I agree with this. as far as i know pods are not protected, as long as they have no roots, and they have fallen off the tree (you cannot pick them off the tree). The penalties for causing damage to a mangrove are so stiff I wouldn't even look at them with an evil eye. 

The pods can be rather abundant; I have seen them washed up on to the shore by the ton. Not kidding here, piled up taller then me (Ok I’m short, but that was still a 6 foot tall pile )

I have about 10 or so in a 55G SW tank, all grown from a pod. I have also managed to start 2 in fresh water, in a pot, without salt. They did not survive more then 3 years, but seemed healthy the majority of there time. I was on vacation for 2 weeks and neglected to tell the tank/house sitter to water them, so my bad on that one. I am not sure if they require any salt, Mother Nature can be adaptable to an impressive extent, but totally salt free is not there natural environment AFAIK.

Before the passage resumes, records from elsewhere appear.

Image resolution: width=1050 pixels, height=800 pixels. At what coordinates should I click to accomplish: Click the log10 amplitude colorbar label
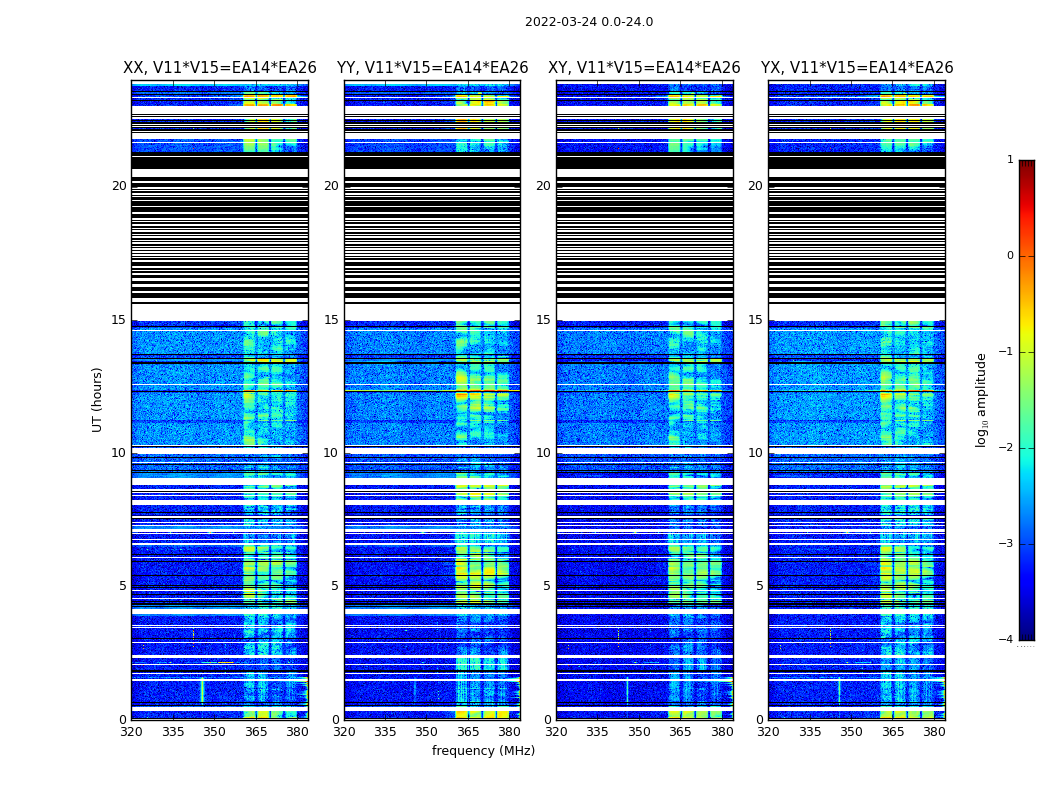[x=981, y=400]
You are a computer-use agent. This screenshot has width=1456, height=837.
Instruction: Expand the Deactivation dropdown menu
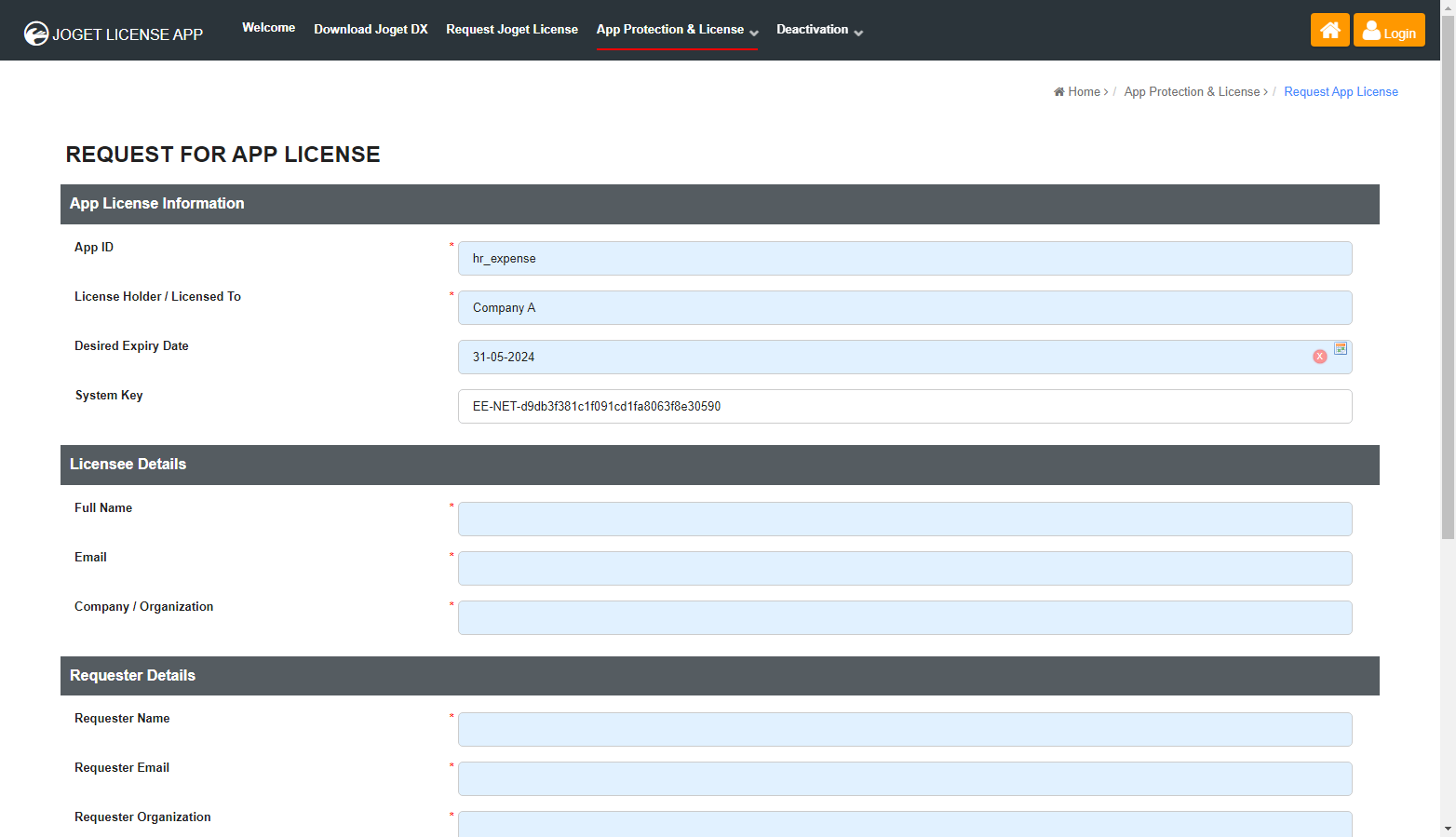coord(819,30)
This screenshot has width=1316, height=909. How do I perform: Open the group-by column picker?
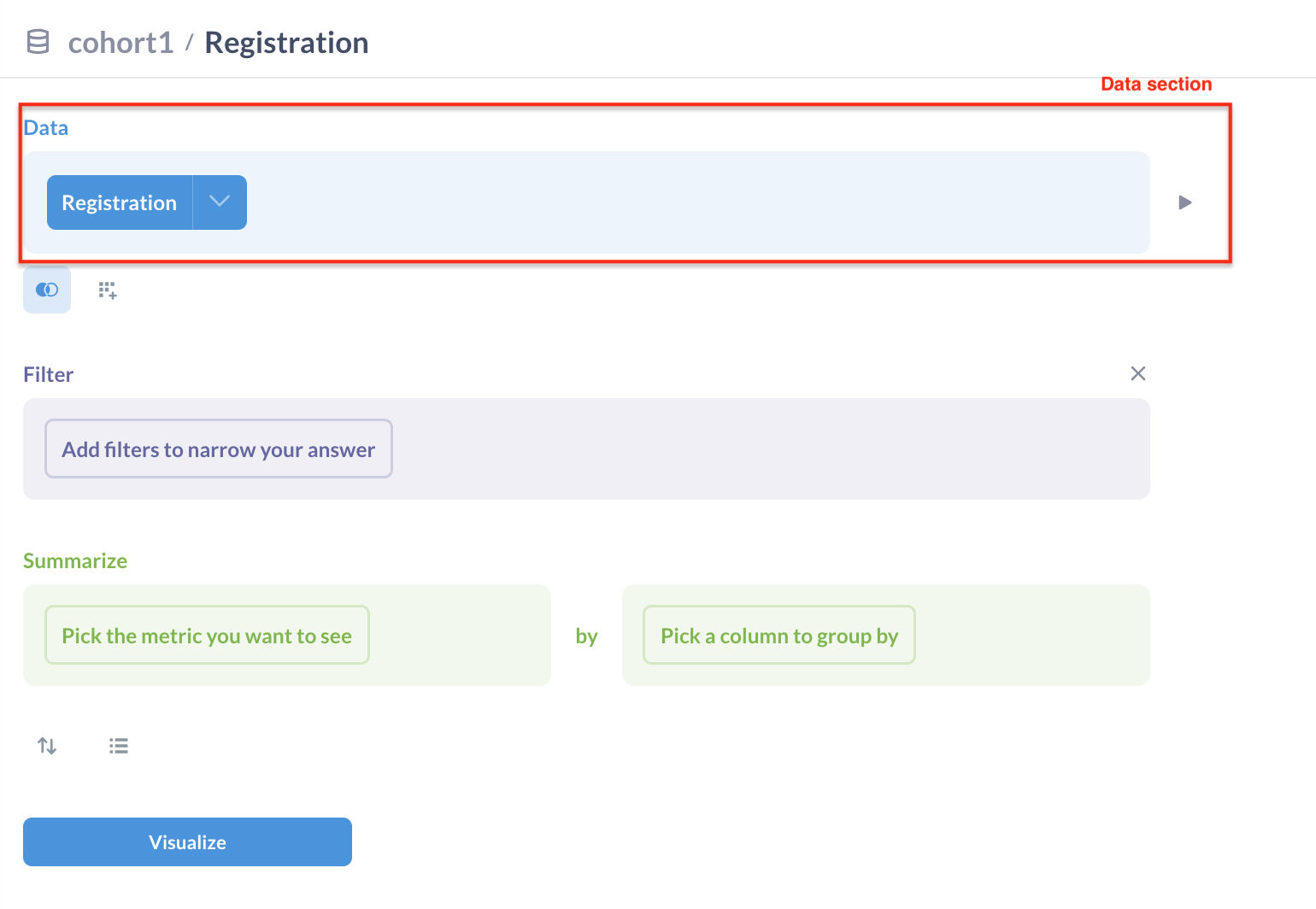coord(778,635)
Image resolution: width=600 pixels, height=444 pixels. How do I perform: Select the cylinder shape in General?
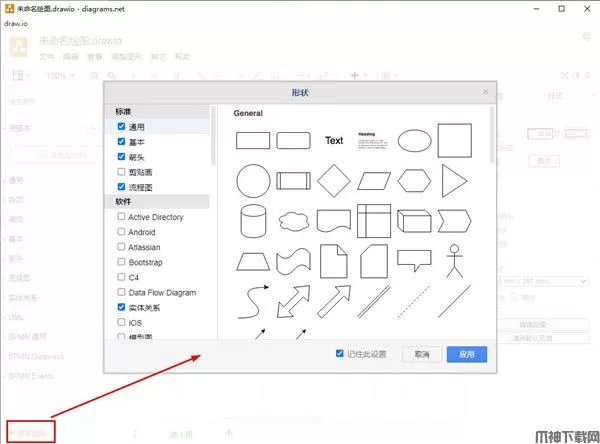click(253, 220)
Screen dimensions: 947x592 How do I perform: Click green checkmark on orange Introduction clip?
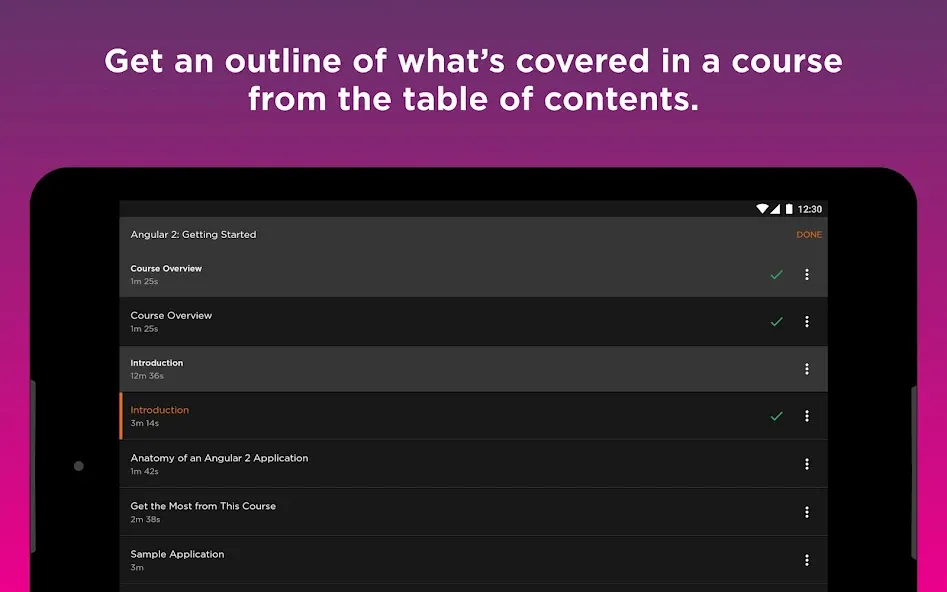pos(777,416)
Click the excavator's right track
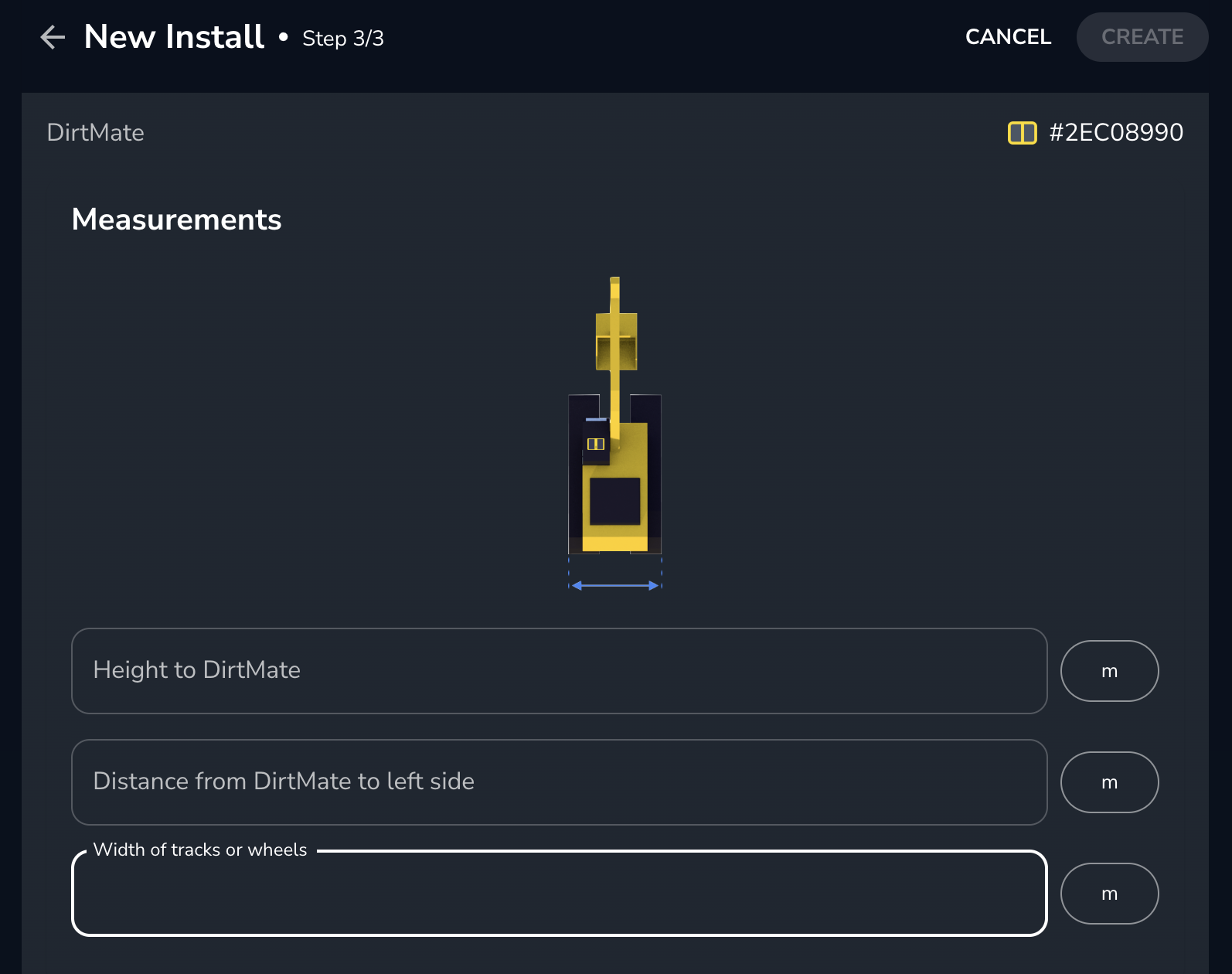The image size is (1232, 974). coord(654,472)
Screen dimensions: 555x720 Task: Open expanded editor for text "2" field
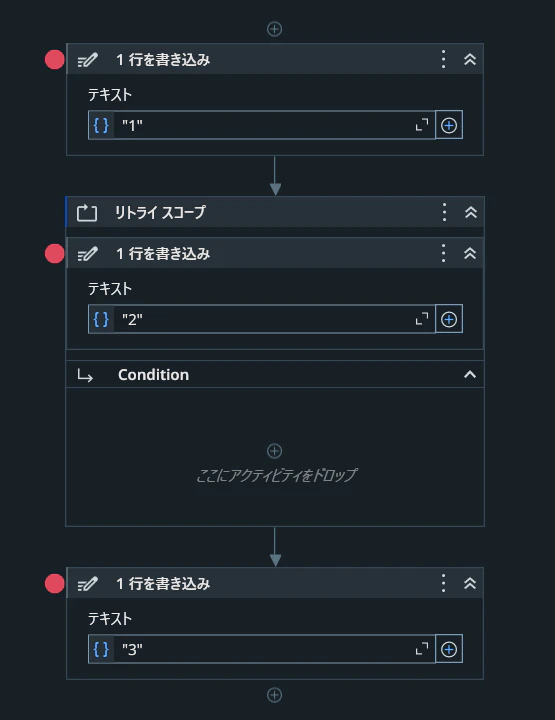coord(422,319)
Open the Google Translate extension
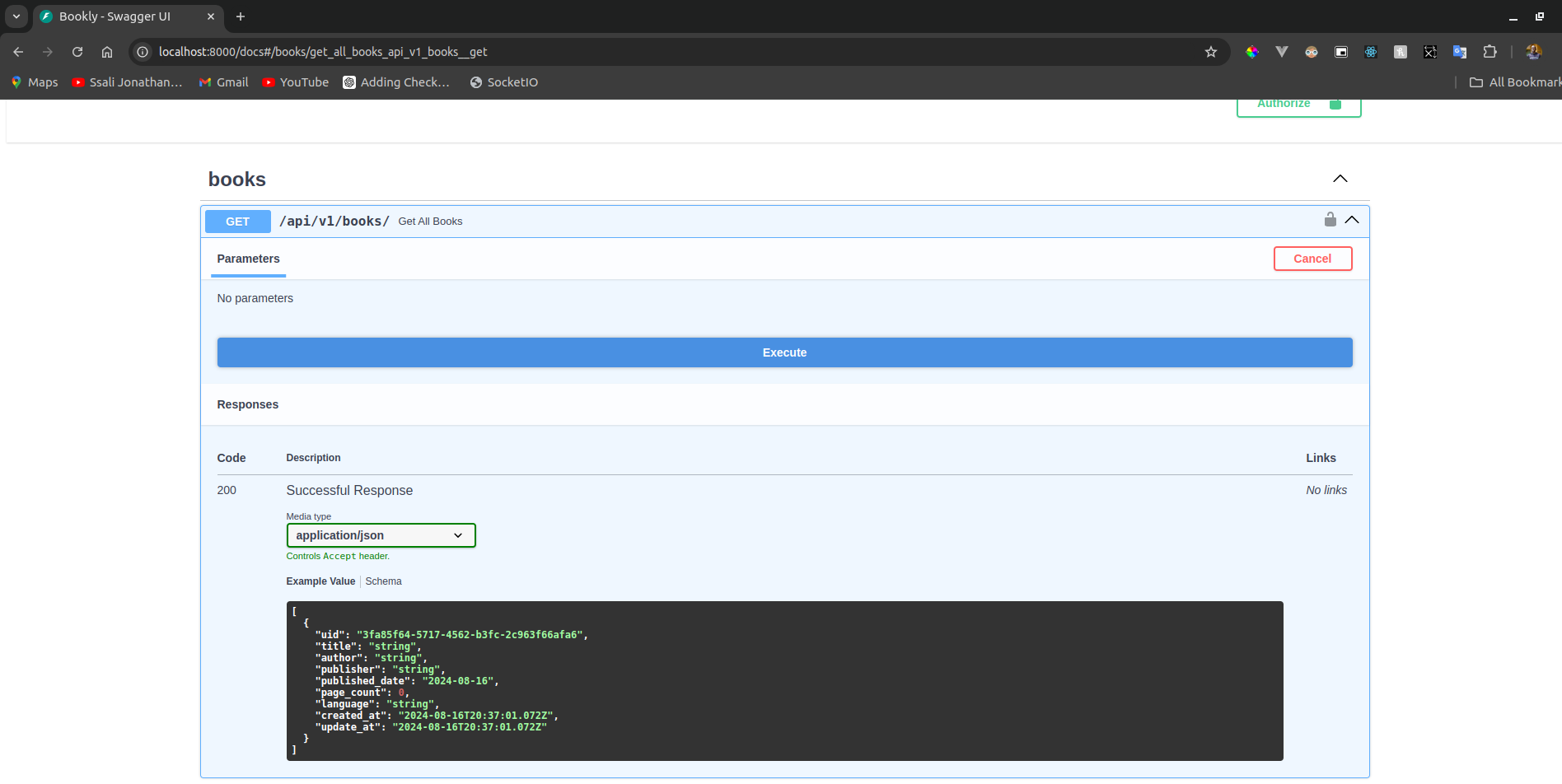The image size is (1562, 784). [1460, 52]
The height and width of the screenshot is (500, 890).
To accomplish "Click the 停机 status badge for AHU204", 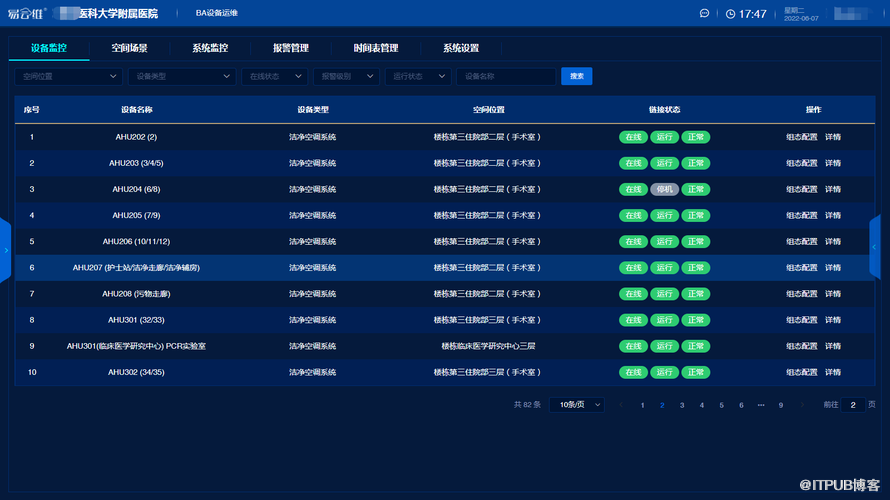I will coord(664,189).
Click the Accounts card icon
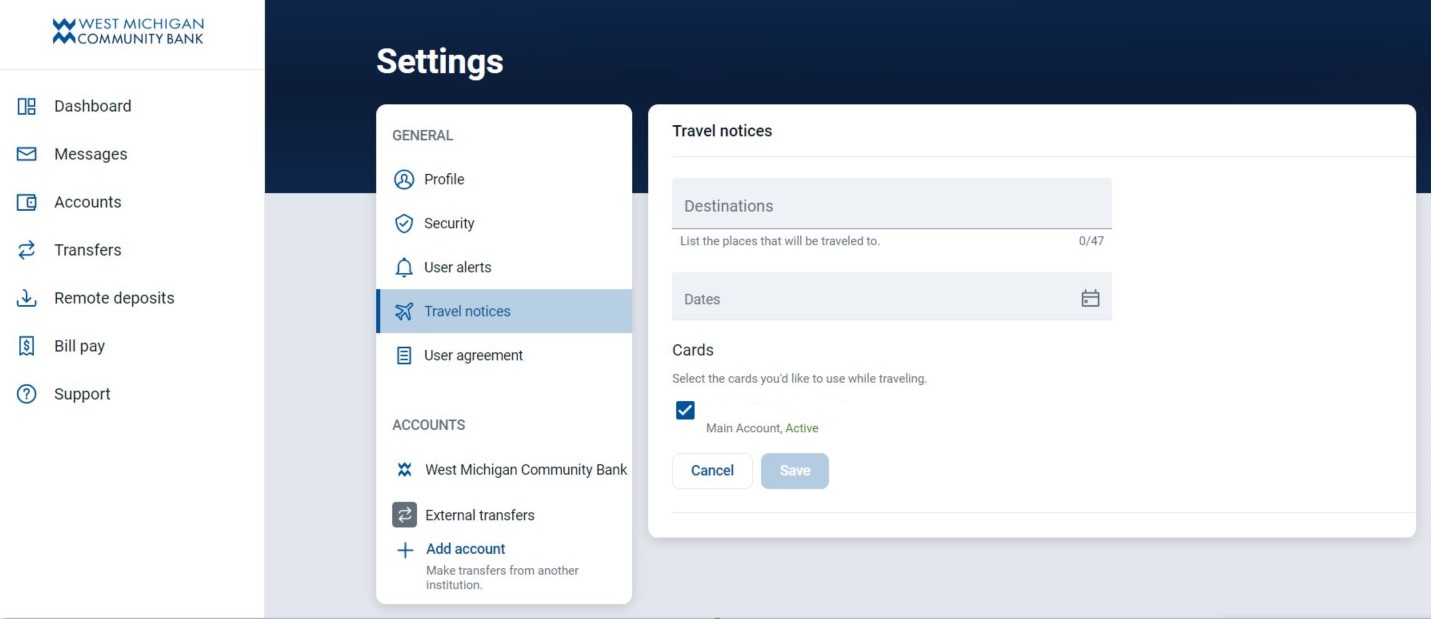This screenshot has width=1431, height=619. click(x=22, y=201)
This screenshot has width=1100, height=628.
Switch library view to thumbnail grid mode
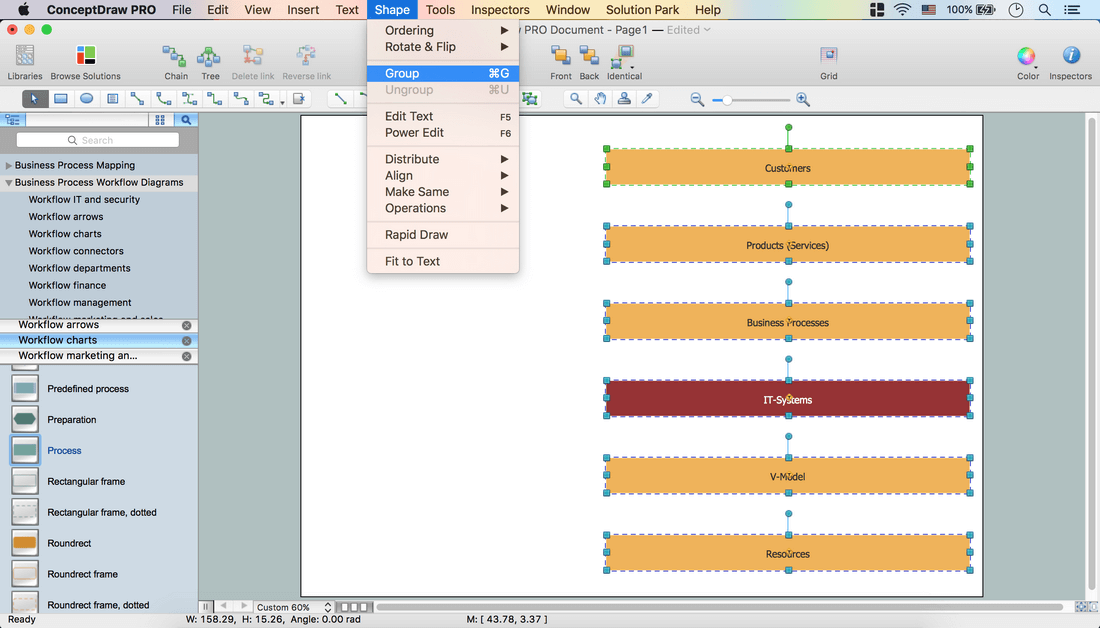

I say go for it, go pod hunting and look for the biggest, firmest pods you can find. A few words of caution
1- check with your local authorities before pod collecting just in case, I will not claim any responsibility on this one  

2- NEVER underestimate the power of there roots, they can put some enormous amounts of pressure on a glass tank, enough to bust the glass or blow a seam and not even break a sweat.

3- I know that they do not handle a change in salinity well (long term, not short term). if you buy some on line, get pods, not seedlings with leaves. 

4- They look awesome and may be habit forming




> if i grow them can i snip them out before they reach the surface?


 


I started mine by floating them in Styrofoam, with about 2 inches of the pod in the water at the beginning. over time I would lift them up further a little at a time. That forced the roots to grow down to the substrate and giving it that “walking tree” look. 
Here is an old pic, I should update this as the one on the left is free standing and has 5 branches now












an inspiring article
http://reefkeeping.com/issues/2004-12/ac/feature/index.php
you may consider a black mangrove, but this may be in uncharted territory.

good luck


----------



## Jomamma (Aug 7, 2013)

*Water absorbant/repellant*

The Red Mangrove seed is actually water absorbant on its root end and water repellant on its leaf end. This is so that the root end will come in contact with soil at low tide or low water conditions. In my research I have found that Mangroves do not like salt water and will actually expell salt through their bark/ leaves/ branches. Th s is a super slow grower so growing right on the edge of salt water it has no competition from other plants. As a full time fishing guide here in fla (mosquito lagoon) I have seen seedlings, with leaves , fully submerged during extreme high water for months at a time.....tough little plant huh?


----------